Text provided —
'''

A bar graph of a qualitative data sample consists of vertical parallel bars that shows the frequency distribution graphically.
Let’s Create a frequency distribution of the School variable using an R built-in database named painters
head(painters)
## Composition Drawing Colour Expression School
## Da Udine 10 8 16 3 A
## Da Vinci 15 16 4 14 A
## Del Piombo 8 13 16 7 A
## Del Sarto 12 16 9 8 A
## Fr. Penni 0 15 8 0 A
## Guilio Romano 15 16 4 14 A
dim(painters)
## [1] 54 5
First Fetch the school column
school <- painters$School
When we apply the table() function will compute the frequency distribution of the School variable
school_frequency <- table(school)
school_frequency
## school
## A B C D E F G H
## 10 6 6 10 7 4 7 4
Now we apply the barplot function to produce its bar graph
boxplot(school_frequency)
Now we challenge ourselves, will create a bar graph of the total day calls in the customer signature dataset
boxplot(churn$total_day_calls)
A histogram shows the frequency distribution of a quantitative variable. The area of each bar is equal to the frequency of items found in each class.

'''

Actions to take —
**a)** Summarize the text on bar graphs in R in two sentences.
**b)** Carry on writing the text on bar graphs in R, starting after its last sentence about histograms.
The data have no connection to the text on bar graphs in R.

Given data —

'''

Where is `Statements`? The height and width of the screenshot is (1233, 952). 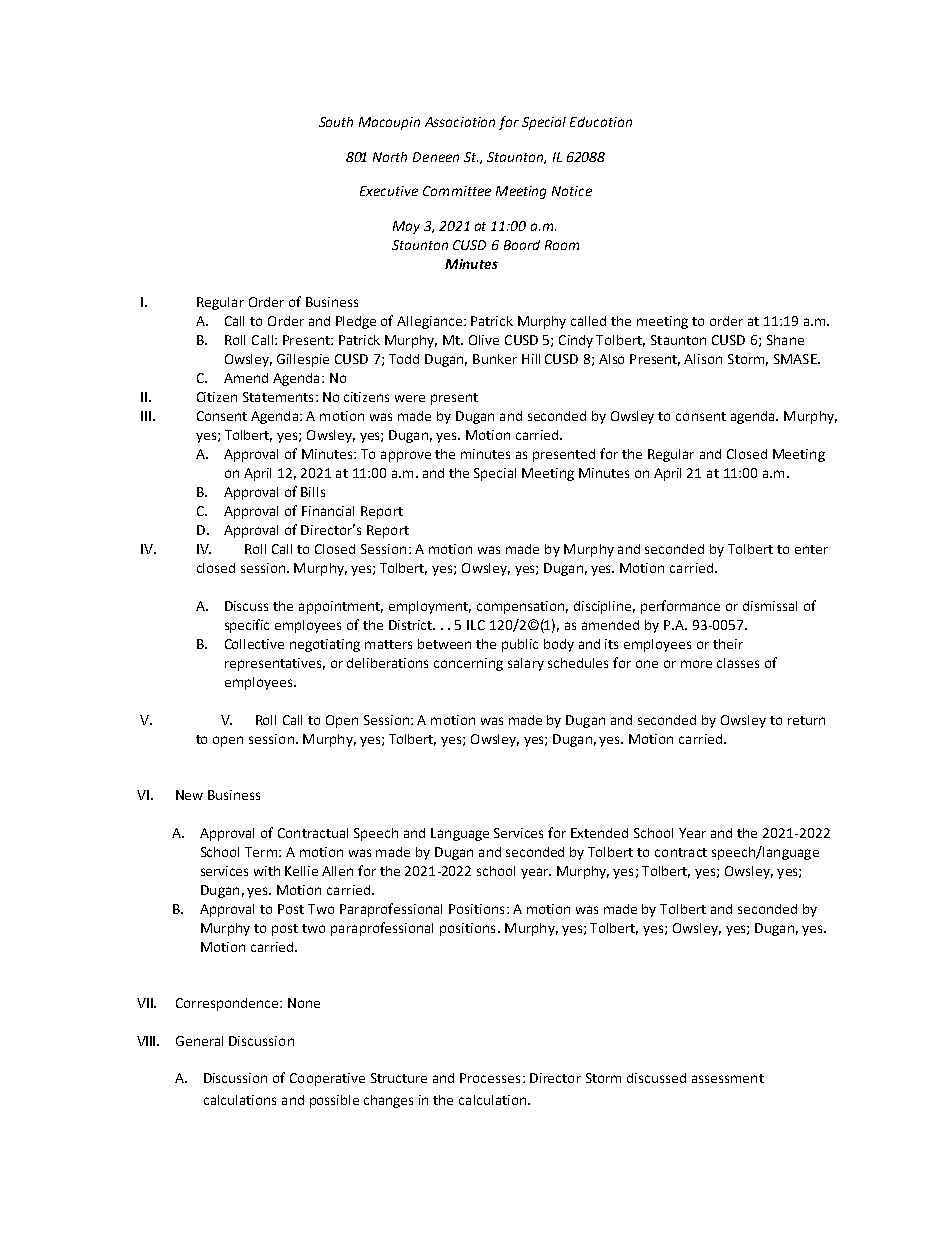 Statements is located at coordinates (278, 397).
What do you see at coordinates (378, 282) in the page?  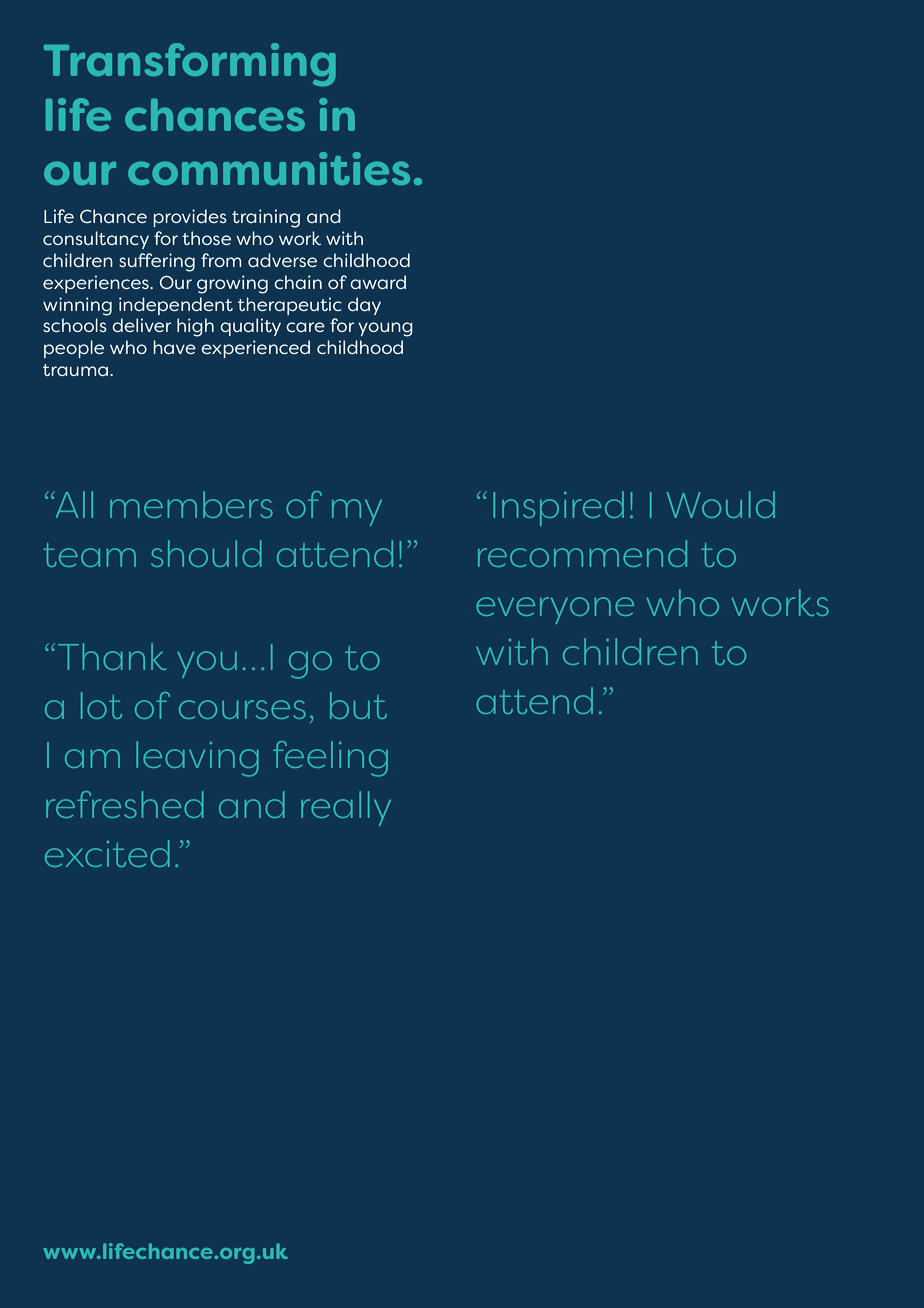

'''

Answers to the exercise —
**a)** A bar graph uses vertical parallel bars to show the frequency distribution of a qualitative data sample, and the text builds one from the School variable of R's built-in painters dataset, which has 54 rows and 5 columns. It applies table() to compute that variable's frequency distribution, then notes that a histogram shows the frequency distribution of a quantitative variable, with each bar's area equal to the frequency of items in its class.

**b)**
Will Create a histogram using the faithful dataset
head(faithful)
## eruptions waiting
## 1 3.600 79
## 2 1.800 54
## 3 3.333 74
## 4 2.283 62
## 5 4.533 85
## 6 2.883 55
Then applying the hist() function to produce the histogram of the eruptions variable
hist(faithful$eruptions)
Now let’s Create a histogram of the total day minutes in the customer signature dataset
hist(churn$total_day_minutes)
Let’s have more fun with the churn data set
hist(churn$total_eve_minutes)
hist(churn$total_night_minutes)
hist(churn$total_intl_minutes)
hist(churn$number_customer_service_calls)
hist(churn$total_eve_charge)
hist(churn$total_intl_charge)
hist(churn$total_night_charge)